Catenary & overhead line equipment
The overhead contact system (OCS) — also referred to as overhead line equipment (OLE) or overhead contact line (OCL) — is the infrastructure that supplies electrical power to trains via continuous contact between an overhead wire and the train’s pantograph.
The OCS consists of two primary wire elements: the contact wire and the catenary (messenger) wire. The contact wire runs at a nominally constant height above the rail — 5,000–5,500 mm depending on the network standard — and is the surface against which the pantograph slides.
System architecture
It is made of hard-drawn copper or copper alloy, in cross-section of 100–150 mm². At the speeds and current densities involved, contact wire wear is the principal life-limiting factor; wire is replaced on a planned cycle based on measured wear rate rather than fixed time intervals.
The catenary wire hangs between mast supports in its natural parabolic curve and carries the contact wire below it via droppers of varying length.
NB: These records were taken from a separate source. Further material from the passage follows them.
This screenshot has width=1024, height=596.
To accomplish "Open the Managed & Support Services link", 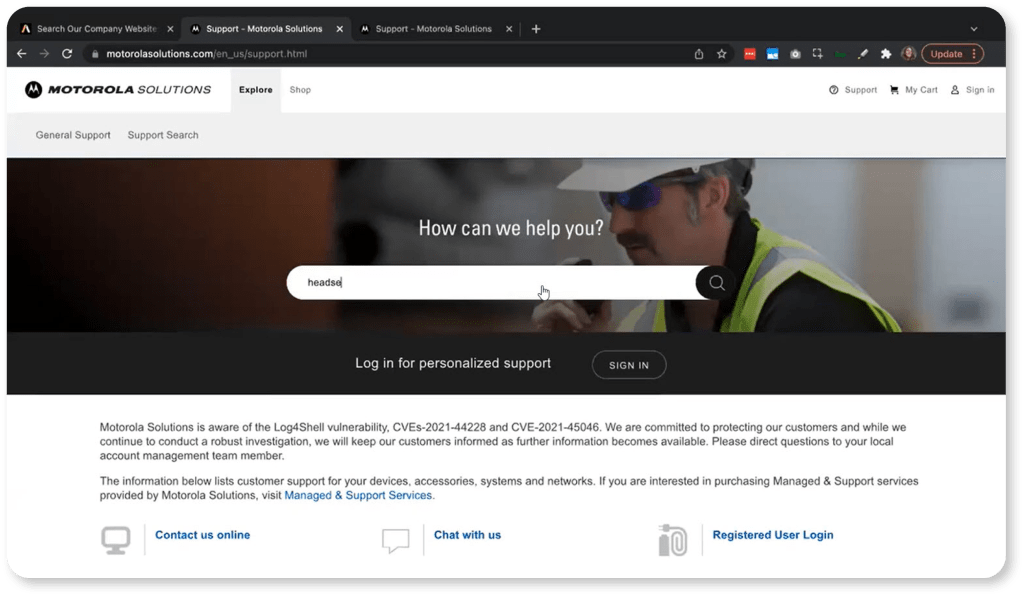I will click(359, 494).
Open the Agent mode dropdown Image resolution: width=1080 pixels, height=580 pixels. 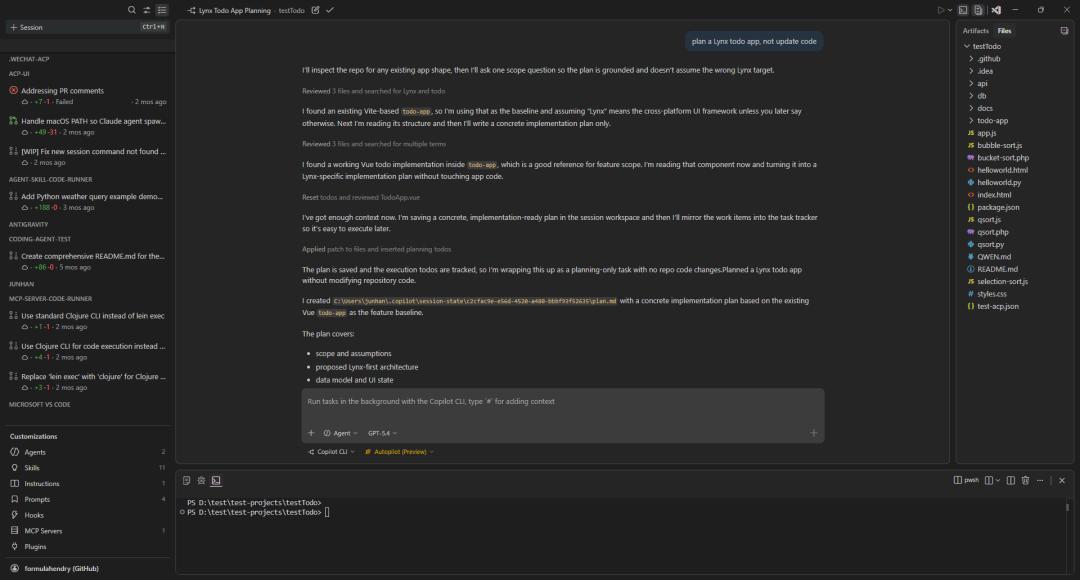[341, 433]
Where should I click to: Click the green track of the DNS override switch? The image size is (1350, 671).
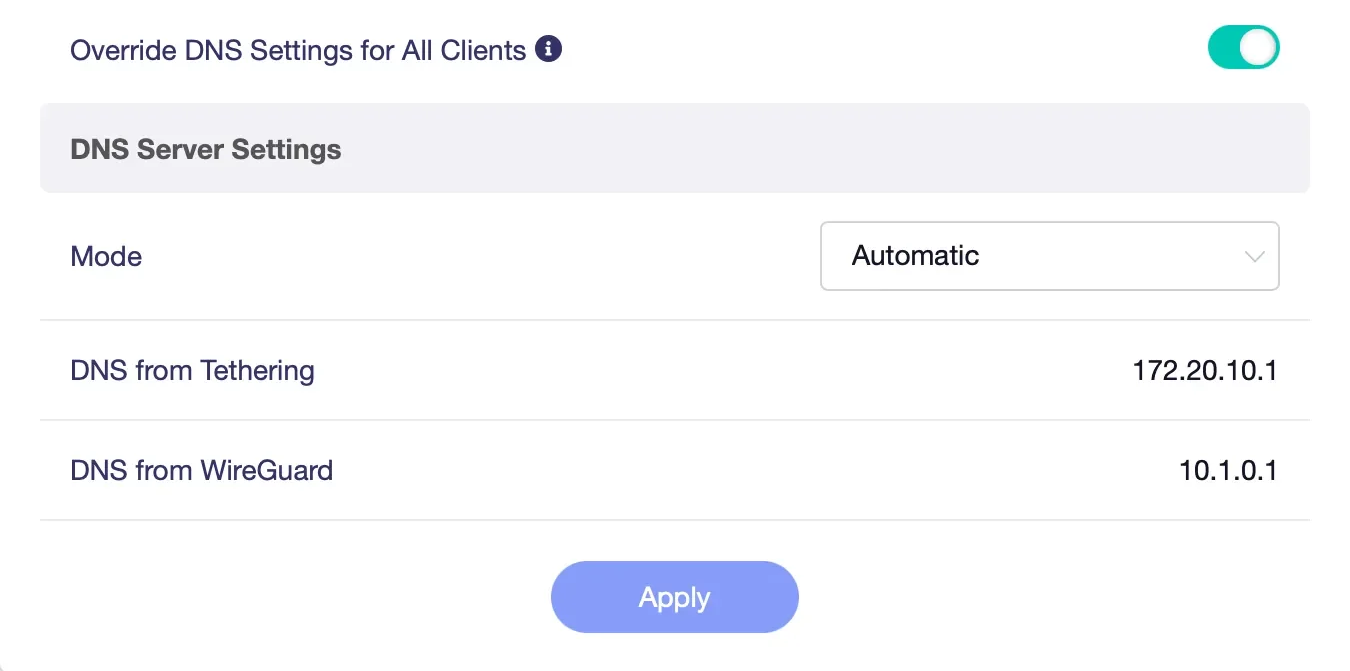click(x=1223, y=48)
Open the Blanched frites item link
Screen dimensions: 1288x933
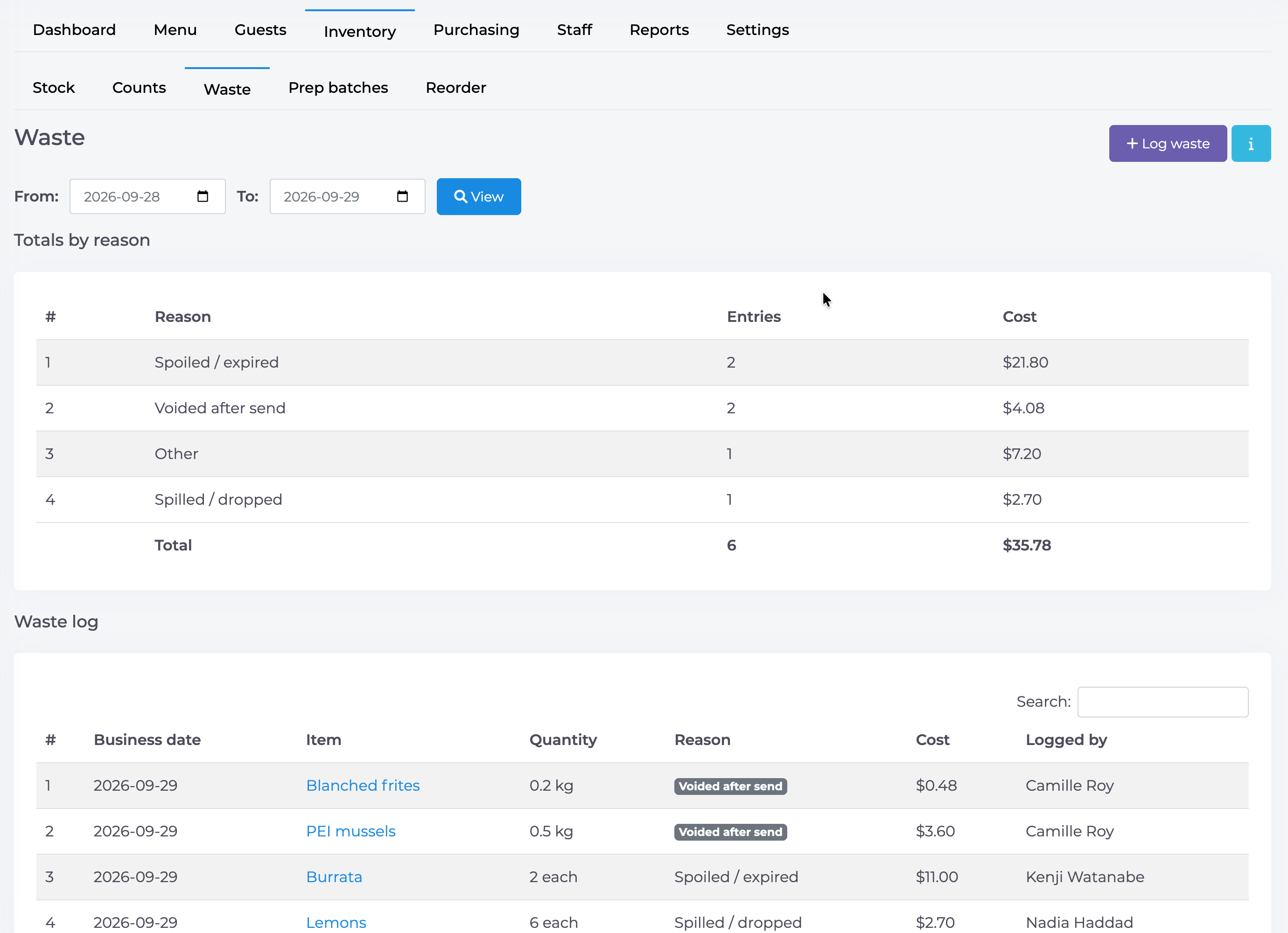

The droppers are longer at mid-span — where the catenary sag is greatest — and shorter near the masts, holding the contact wire horizontal throughout.
The contact wire is also deliberately zigzagged laterally by ±200–300 mm rather than running directly above the track centreline. This stagger distributes pantograph wear evenly across the carbon strip width. Without stagger, wear would concentrate at a single point on both the contact wire and the pantograph strip.
High-speed requirements
Above 250 km/h, catenary design becomes a wave propagation problem. Pantograph passage creates a mechanical wave in the contact wire that must travel faster than the train to prevent resonance and wire uplift. System tension of 27–31 kN and precisely controlled dropper spacing are required to achieve adequate wave speed.
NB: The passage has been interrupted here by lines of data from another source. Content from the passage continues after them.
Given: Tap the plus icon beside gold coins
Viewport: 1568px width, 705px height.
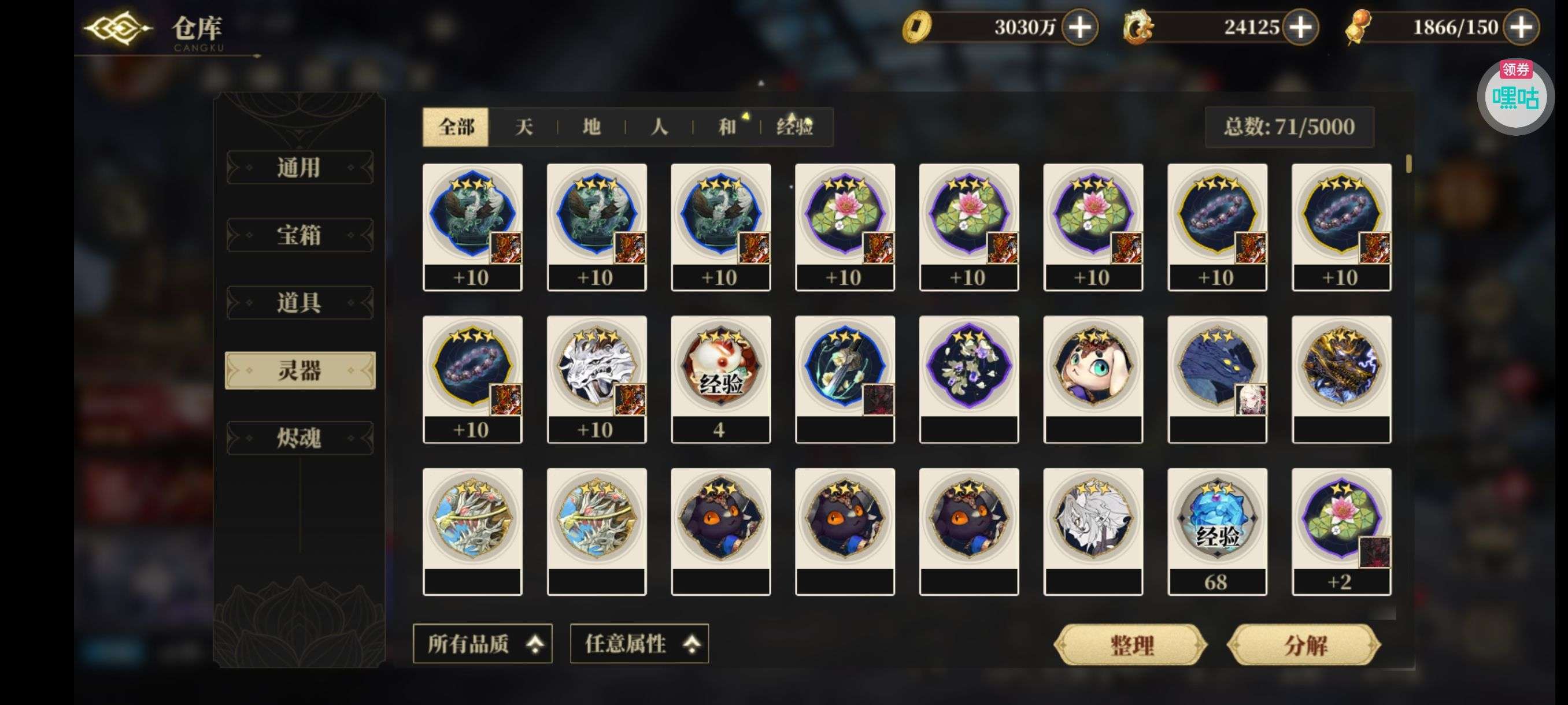Looking at the screenshot, I should [1080, 27].
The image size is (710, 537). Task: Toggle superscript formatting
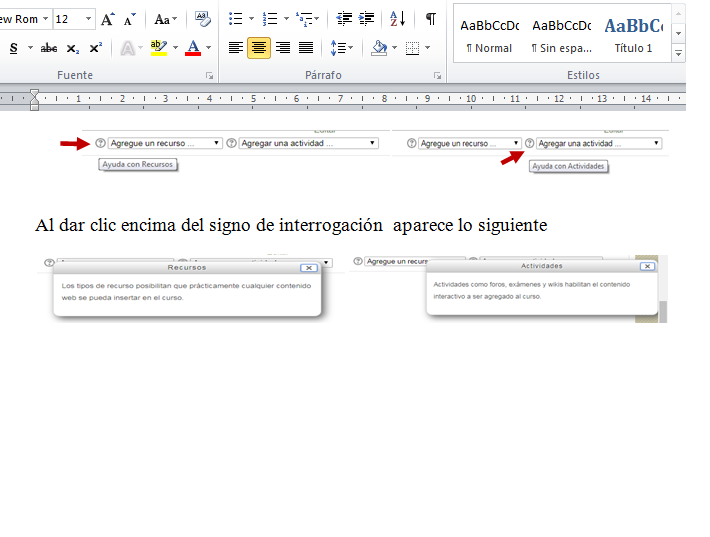pos(95,48)
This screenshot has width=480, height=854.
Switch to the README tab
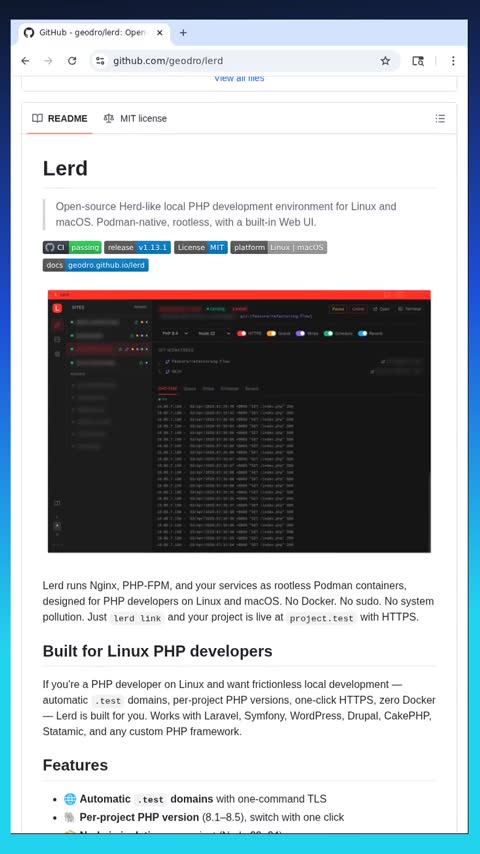pos(60,118)
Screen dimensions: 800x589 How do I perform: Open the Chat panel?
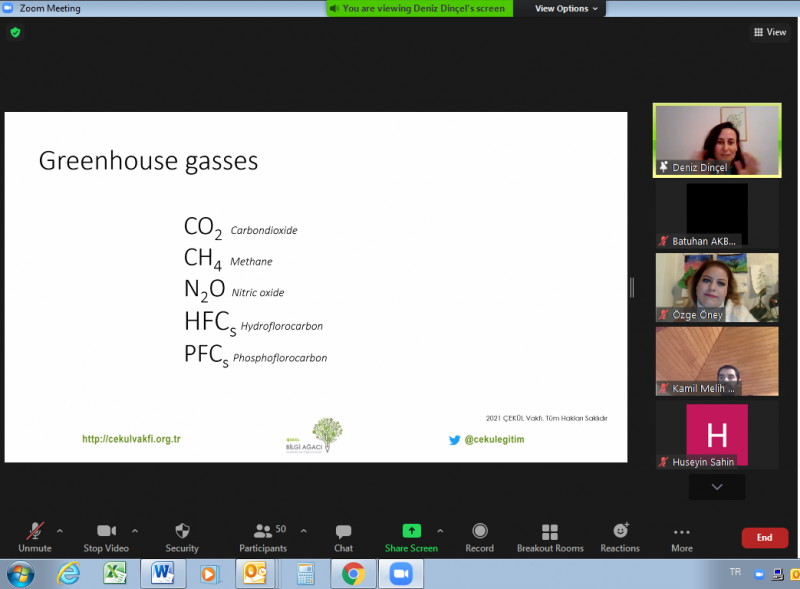[343, 532]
Contact wire uplift — vertical displacement of the contact wire by the pantograph — must remain within limits to maintain continuous electrical contact; loss of contact at high speed generates arcing that erodes both the contact wire and the pantograph strip.
EN 50119:2020 (Railway applications — Fixed installations — Electric traction — Overhead contact lines for trains and buses) governs OCS design, test methods, and acceptance criteria.
European deployment context
Four traction supply voltages are in service on the European network: 750 V DC and 1,500 V DC on urban and some regional lines; 3 kV DC on parts of Italy, Spain, and central Europe; 15 kV AC at 16.7 Hz in Germany, Austria, Switzerland, and Scandinavia; and 25 kV AC at 50 Hz on most high-speed lines and across much of central and eastern Europe.
OCS design differs significantly between these systems in terms of conductor cross-section, insulation clearances, and tension levels. Multi-system locomotives and EMUs carry transformers and converters capable of operating under two or more of these supply voltages, but the OCS itself is system-specific.
As of 2024, 57.6% of the EU rail network is electrified (Eurostat). OLE installation costs on existing routes range from EUR 500,000 to EUR 2 million per track-kilometre, with the variation driven primarily by civil clearance works — raising bridge soffits and tunnel portals to accommodate the contact wire height requirement.